### [Work item]
Check each line of the entries below for the word "computer", and copy the lines that have it.

### [Exercise materials]
Start of Block

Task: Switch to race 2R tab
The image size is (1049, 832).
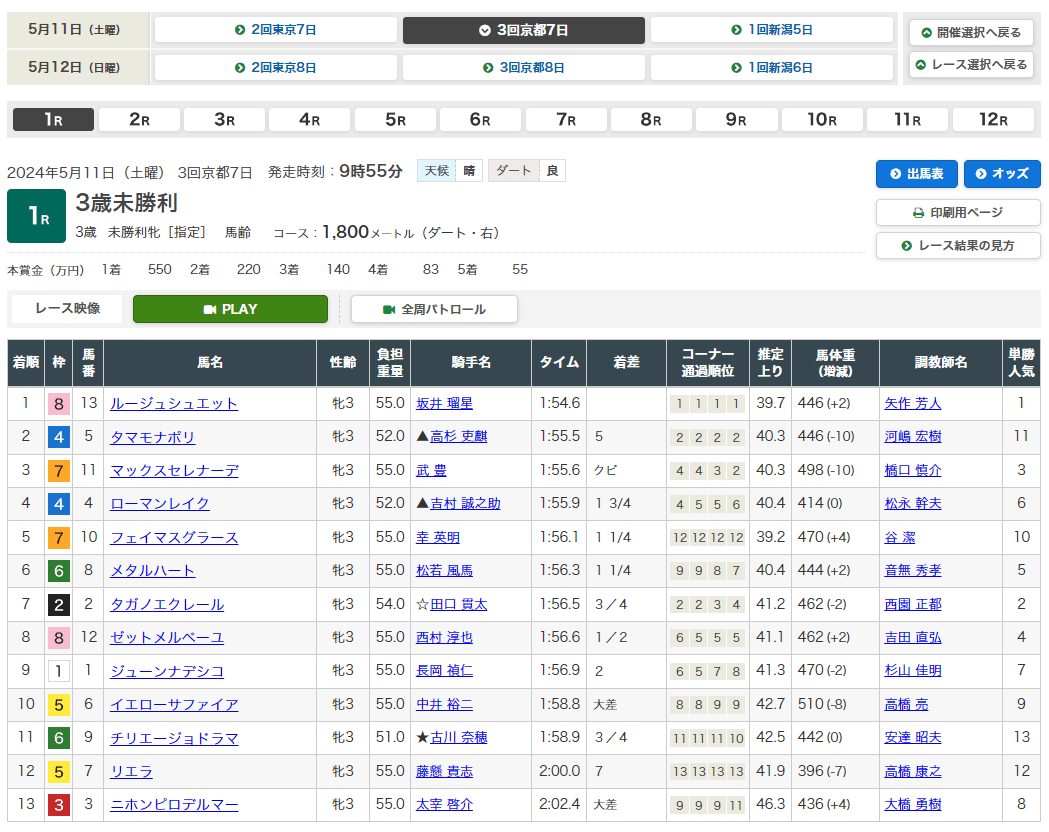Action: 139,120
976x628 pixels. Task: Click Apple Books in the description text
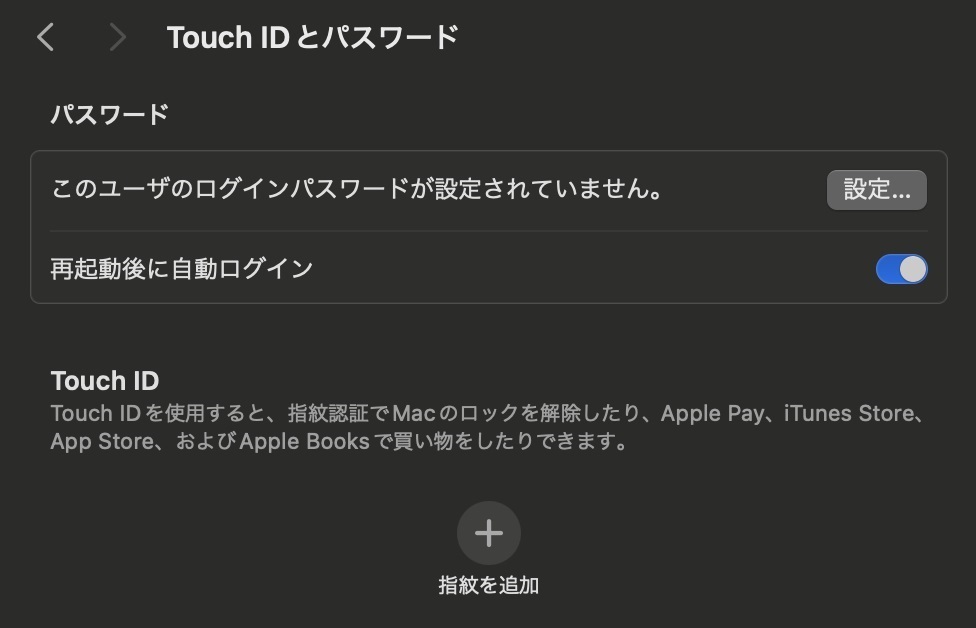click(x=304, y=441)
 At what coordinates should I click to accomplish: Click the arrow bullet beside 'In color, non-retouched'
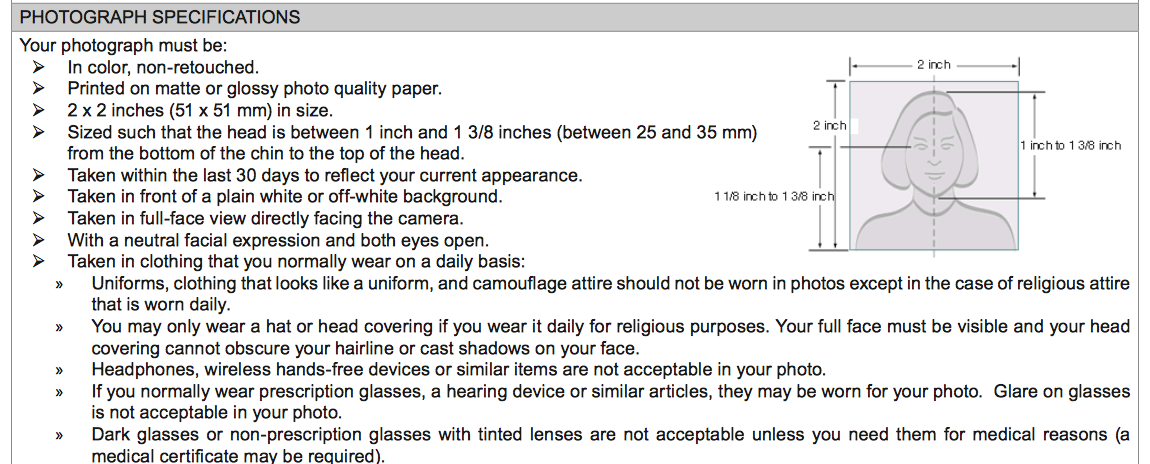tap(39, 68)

End of Block
Start of Block

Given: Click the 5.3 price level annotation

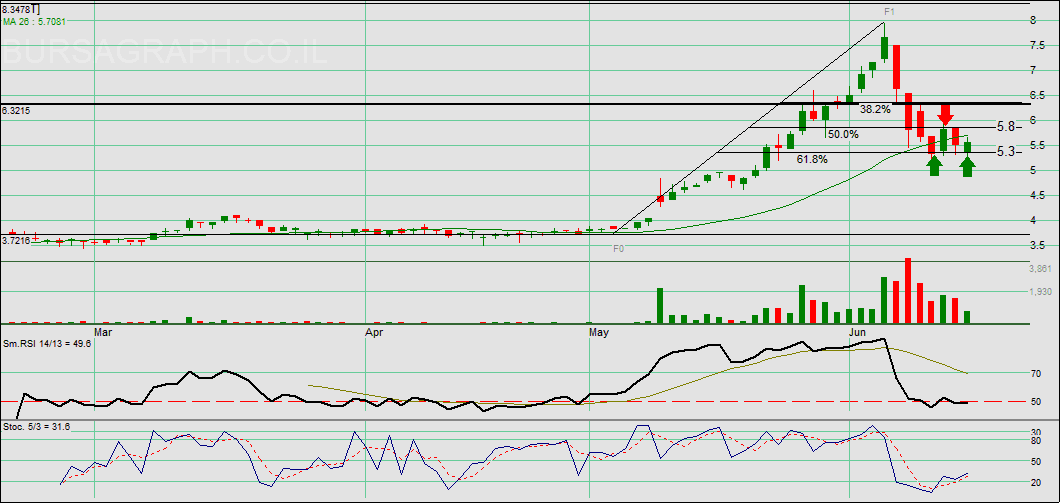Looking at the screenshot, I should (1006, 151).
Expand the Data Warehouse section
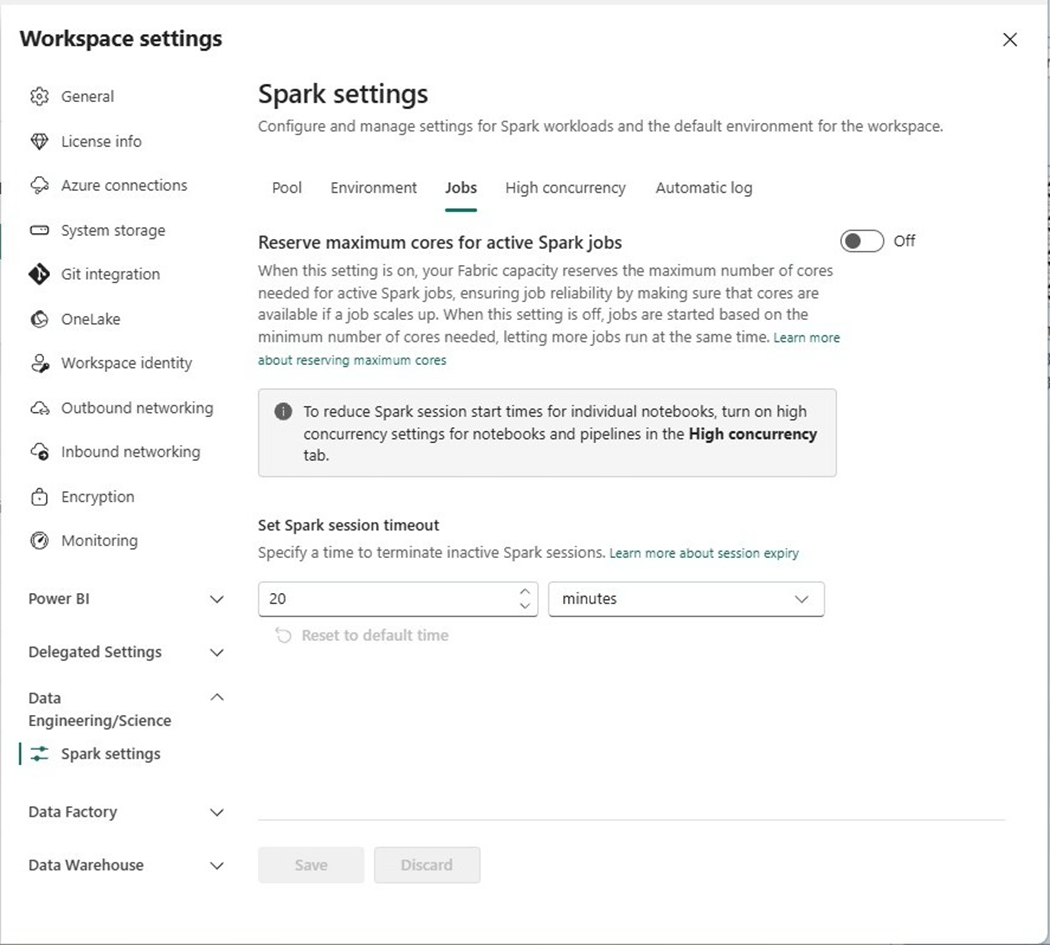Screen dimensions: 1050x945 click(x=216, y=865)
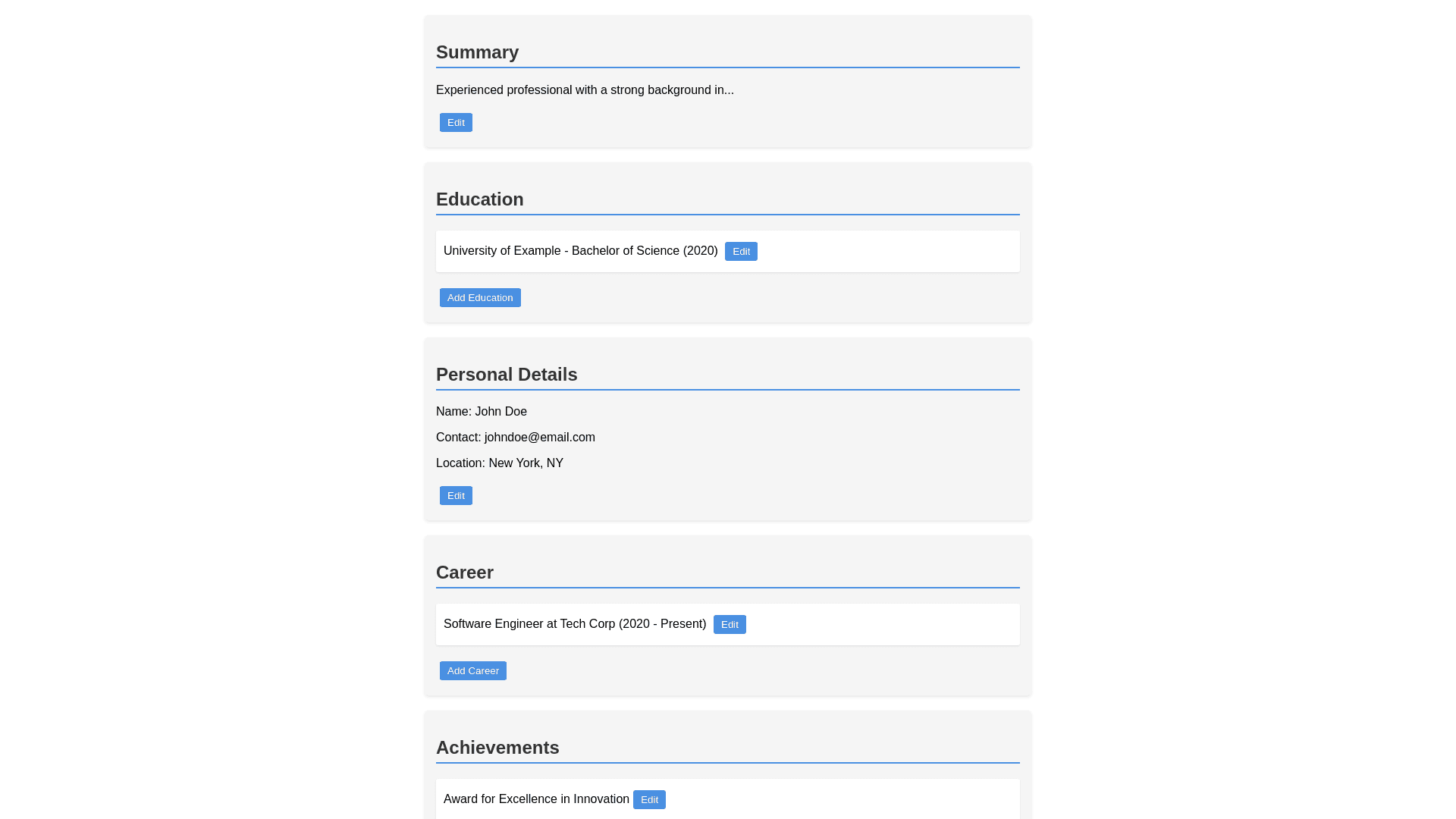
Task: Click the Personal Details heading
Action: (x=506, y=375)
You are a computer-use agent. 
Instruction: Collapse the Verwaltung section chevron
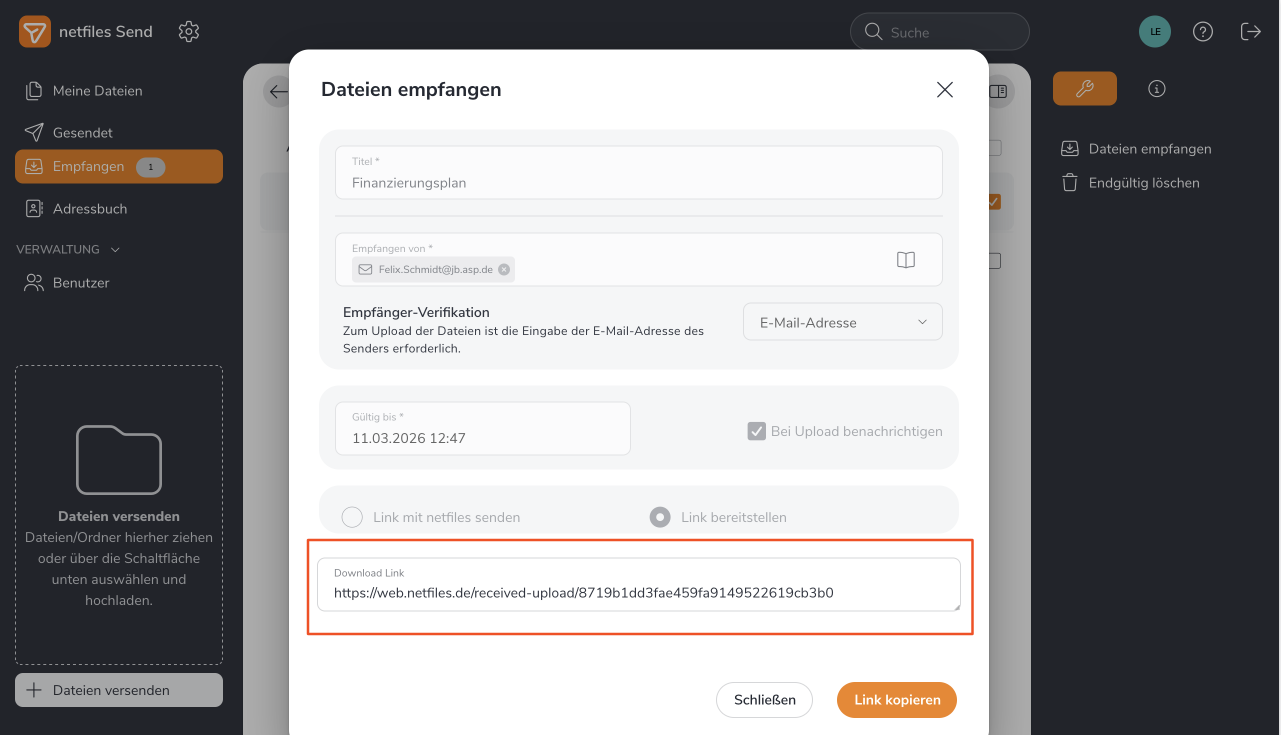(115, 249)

End of Block
Start of Block

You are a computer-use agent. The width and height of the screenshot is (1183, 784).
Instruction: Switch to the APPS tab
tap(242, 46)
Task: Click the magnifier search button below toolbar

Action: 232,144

End of Block

### [Exercise solution]
You are a computer-use agent. 
You are a computer-use agent. The width and height of the screenshot is (1183, 784).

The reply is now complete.